Imagine you are slowly and gently drawing the hip bones, or 3 and 6 o’clock,
together. It will also work if you imagine you are drawing them apart! Don’t
worry that you can’t feel much happening for now. Go gently and do the movement
on a long, slow exhale.
At the same time, engage your pelvic floor muscles. Not a little
squeeze at the front, a deep, high lift in the middle. MUTU System teaches you how.
Get as used to this movement as you can. Practice as you sit in
bed recovering, and as you feed your baby – just take long slow breaths in time
with the muscle contractions. When you move around – roll out of bed (always
from your side!) when you start to try lifting things, when you do anything
that is going to place forward forceful pressure on your scar site… engage the
muscles.
Don’t try to get up from lying on your back – always roll to your
side first. And  don’t – under any circumstances, not now or in the future
– do sit ups or crunches.
If you have had one or more Cesarean births, or other abdominal
surgery, then there may also be scar tissue or adhesions exacerbating your
mummy tummy. Massage (just rub the skin gently between your fingers around the
scar) will help to break down scar tissue, encourage oxygen flow in, and toxin
flow out of, the area which will aid healing.

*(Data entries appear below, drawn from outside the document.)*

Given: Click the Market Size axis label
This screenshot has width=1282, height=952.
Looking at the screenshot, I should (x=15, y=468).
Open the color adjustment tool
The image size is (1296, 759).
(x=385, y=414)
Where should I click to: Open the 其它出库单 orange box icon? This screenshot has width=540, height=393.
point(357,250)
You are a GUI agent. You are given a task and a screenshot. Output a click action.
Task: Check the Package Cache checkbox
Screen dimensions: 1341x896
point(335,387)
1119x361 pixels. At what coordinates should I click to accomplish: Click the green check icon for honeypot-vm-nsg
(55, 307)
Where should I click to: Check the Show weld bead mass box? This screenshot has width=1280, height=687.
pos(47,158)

Whilst muscles have not been cut, ligaments and fascia have
been, and this all takes time to heal. The more you can ‘connect with’ and use
your deep core muscles, the quicker recovery will be. Scar tissue and adhesions
can cause a tummy overhang, and body fat may appear to be unevenly distributed
around your middle. Stress, lack of sleep and a lack of sensation or confidence
with your stomach (factors all common to most new mums!) will make this worse.
So, in the early days, massage, mobilize, find and strengthen
your deep muscles, eat clean fresh food to recover and nourish your body, try
to get plenty of sleep and love your body a little. The will help you heal,
restore and strengthen your abdominal muscles.